▶ The task
Once every line below has been checked for "Identify", give only the number of lines that have it.

Source material START

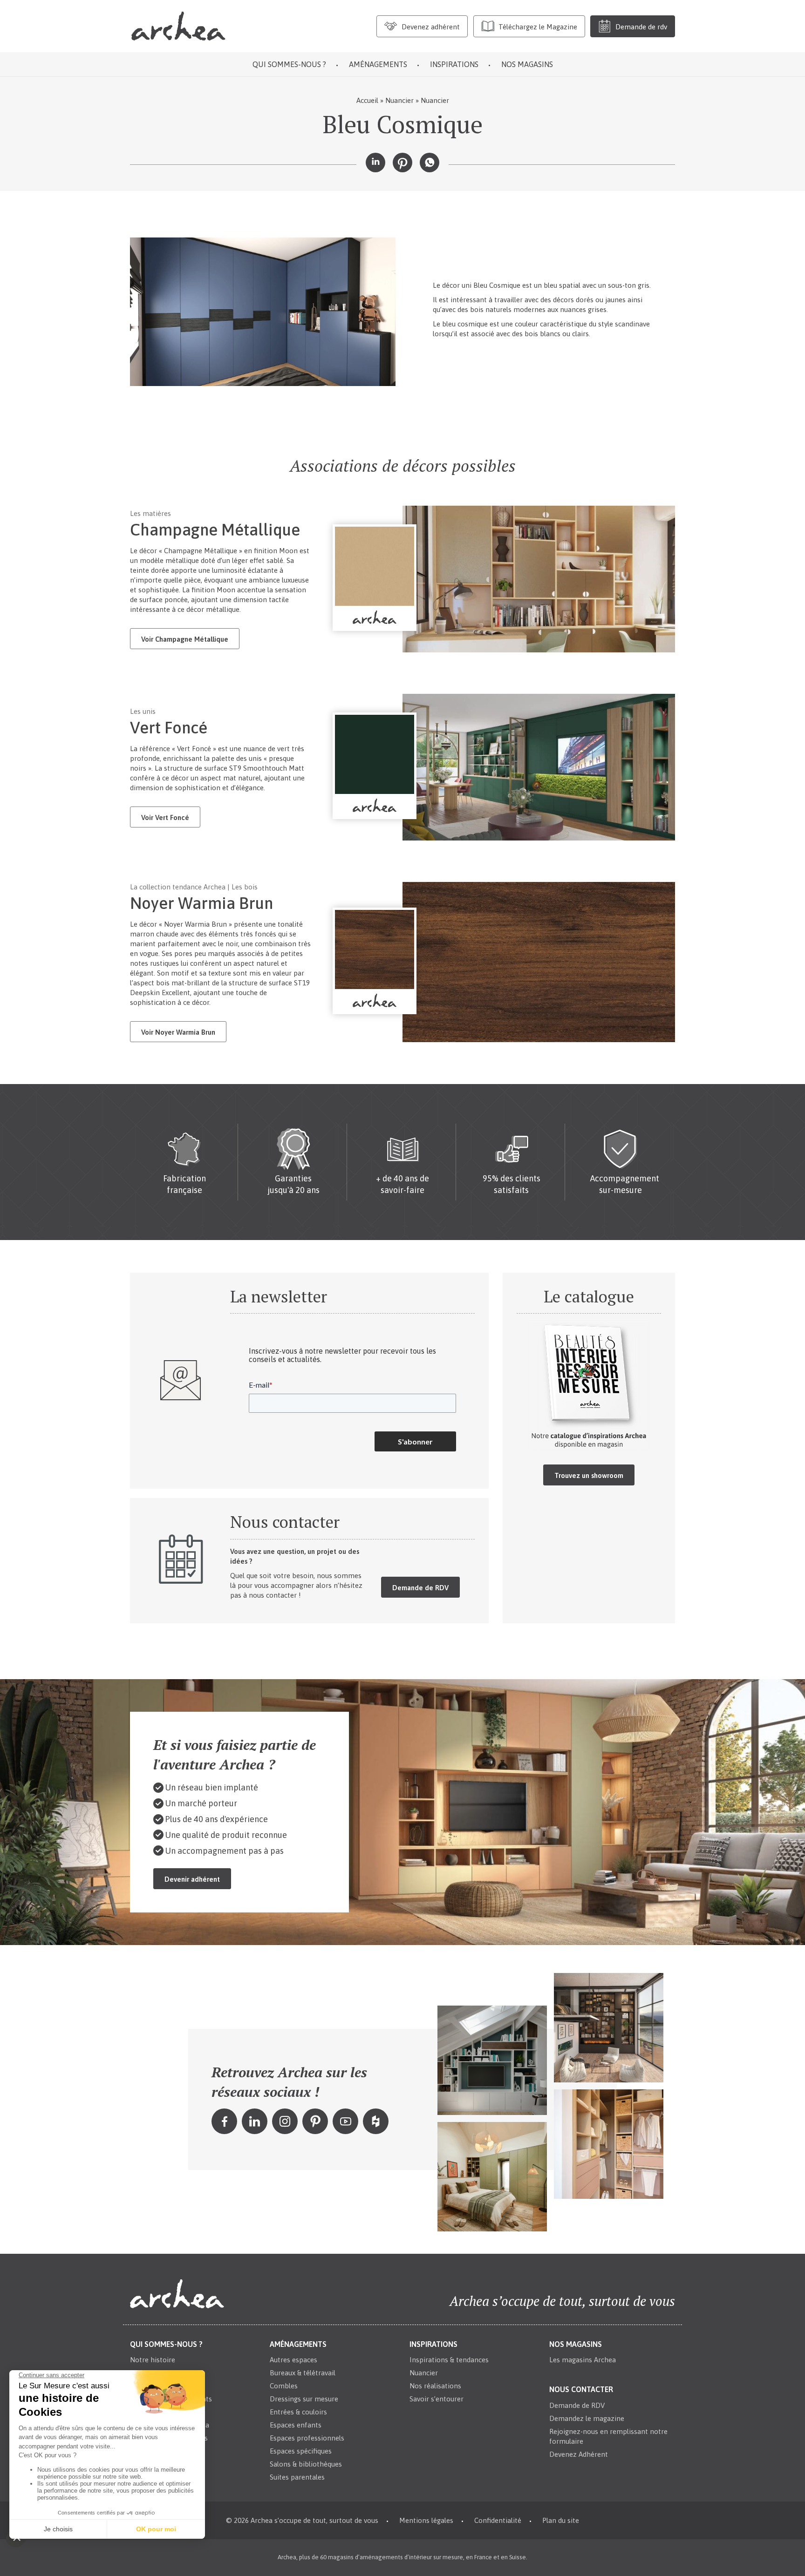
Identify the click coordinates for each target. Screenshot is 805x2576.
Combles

Source material END
Source material START

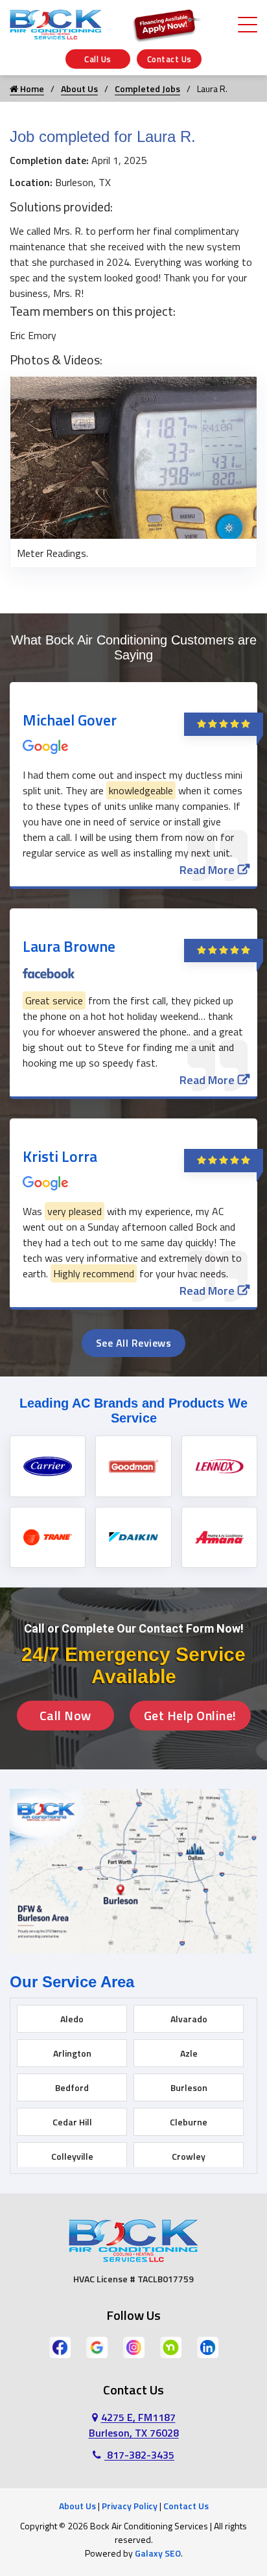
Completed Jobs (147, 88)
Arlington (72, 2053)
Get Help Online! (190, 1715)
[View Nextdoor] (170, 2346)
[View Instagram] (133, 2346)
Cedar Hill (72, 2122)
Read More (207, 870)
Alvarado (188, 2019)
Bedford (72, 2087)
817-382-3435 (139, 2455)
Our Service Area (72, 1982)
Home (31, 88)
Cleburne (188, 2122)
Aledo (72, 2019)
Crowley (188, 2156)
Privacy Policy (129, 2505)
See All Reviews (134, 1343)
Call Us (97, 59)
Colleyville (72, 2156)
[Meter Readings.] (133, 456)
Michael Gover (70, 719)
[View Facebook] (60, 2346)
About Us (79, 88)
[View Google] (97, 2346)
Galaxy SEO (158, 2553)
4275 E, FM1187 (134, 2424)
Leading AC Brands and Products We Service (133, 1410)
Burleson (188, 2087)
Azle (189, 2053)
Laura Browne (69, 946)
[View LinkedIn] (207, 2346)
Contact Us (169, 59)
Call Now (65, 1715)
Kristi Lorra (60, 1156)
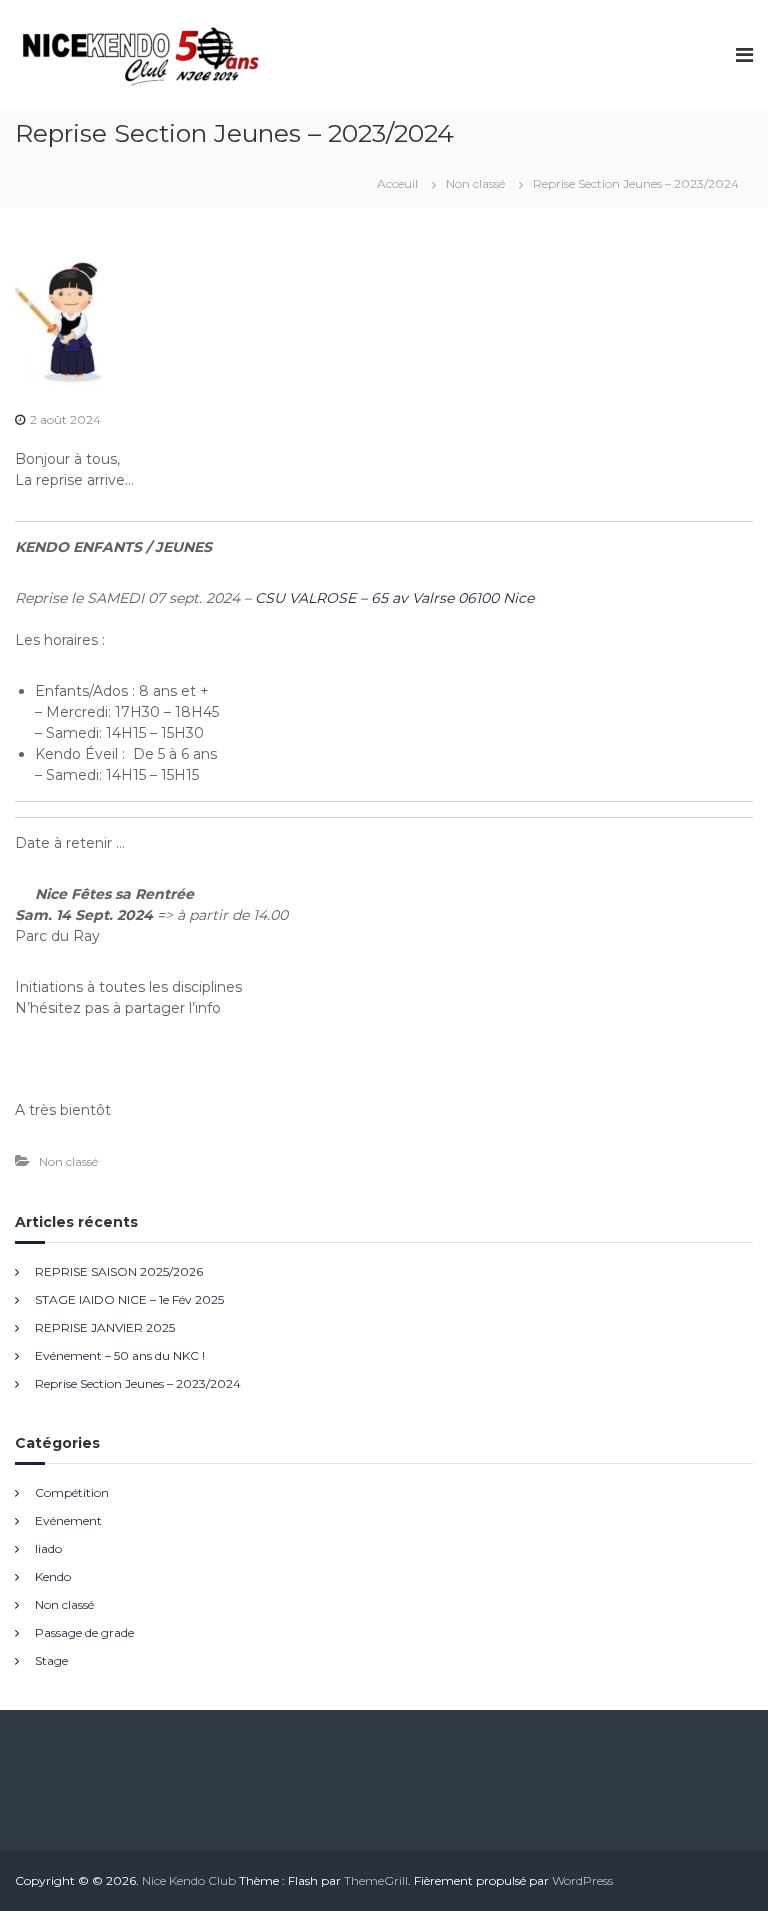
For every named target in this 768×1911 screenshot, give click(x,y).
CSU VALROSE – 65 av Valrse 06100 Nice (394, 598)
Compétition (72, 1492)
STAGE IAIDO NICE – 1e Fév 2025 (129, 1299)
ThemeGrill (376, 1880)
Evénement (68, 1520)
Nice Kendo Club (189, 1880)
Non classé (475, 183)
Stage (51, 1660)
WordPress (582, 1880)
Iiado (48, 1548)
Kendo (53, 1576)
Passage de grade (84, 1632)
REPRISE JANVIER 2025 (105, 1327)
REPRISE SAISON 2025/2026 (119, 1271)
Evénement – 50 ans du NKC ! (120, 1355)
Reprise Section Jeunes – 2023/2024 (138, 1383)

Source material END
Source material START

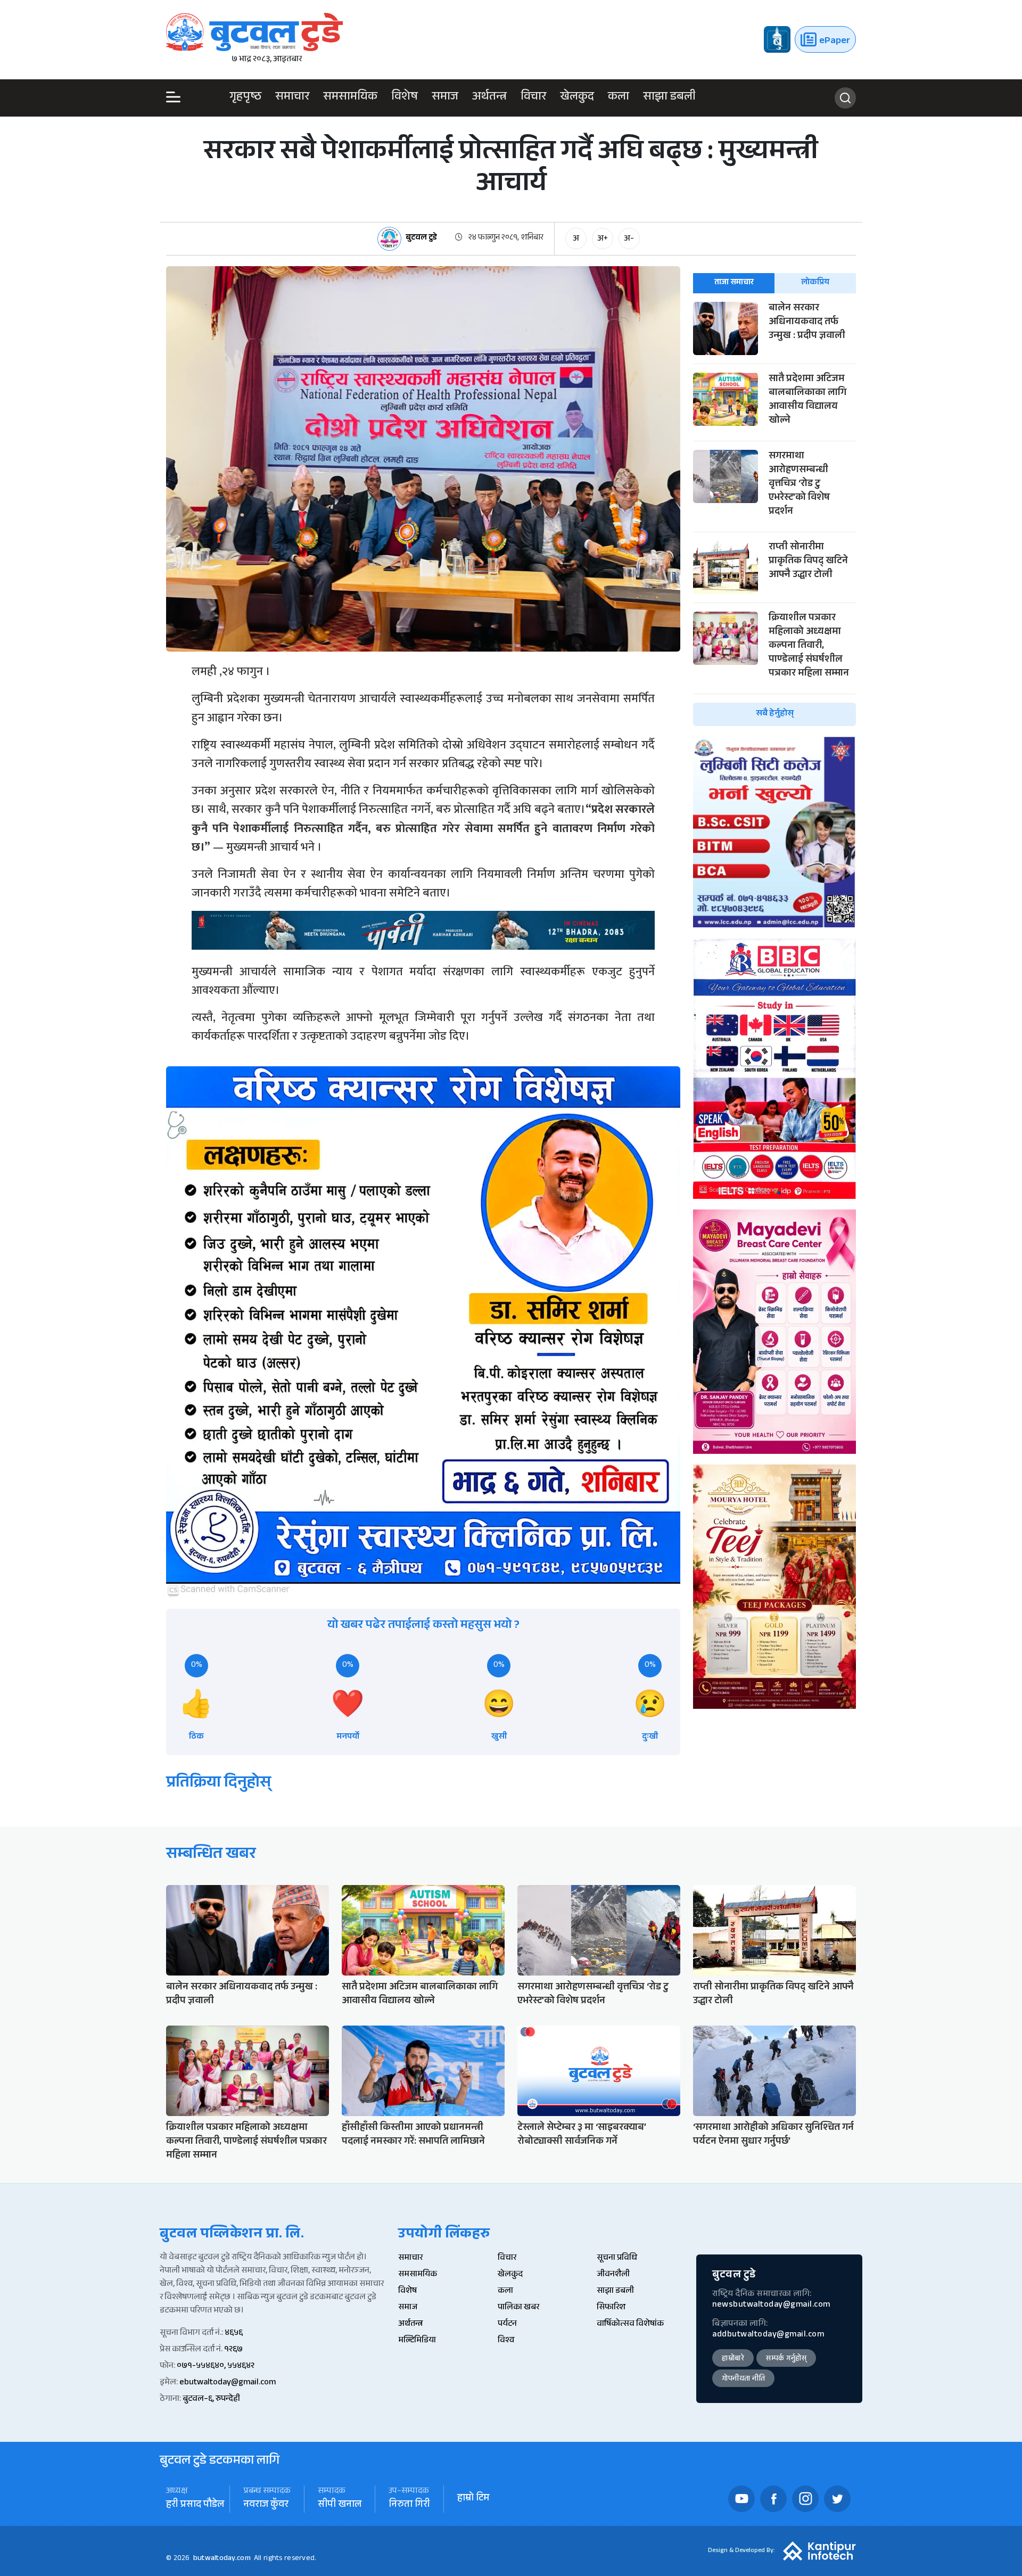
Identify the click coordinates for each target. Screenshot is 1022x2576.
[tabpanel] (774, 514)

Source material END

▶ Answer space
2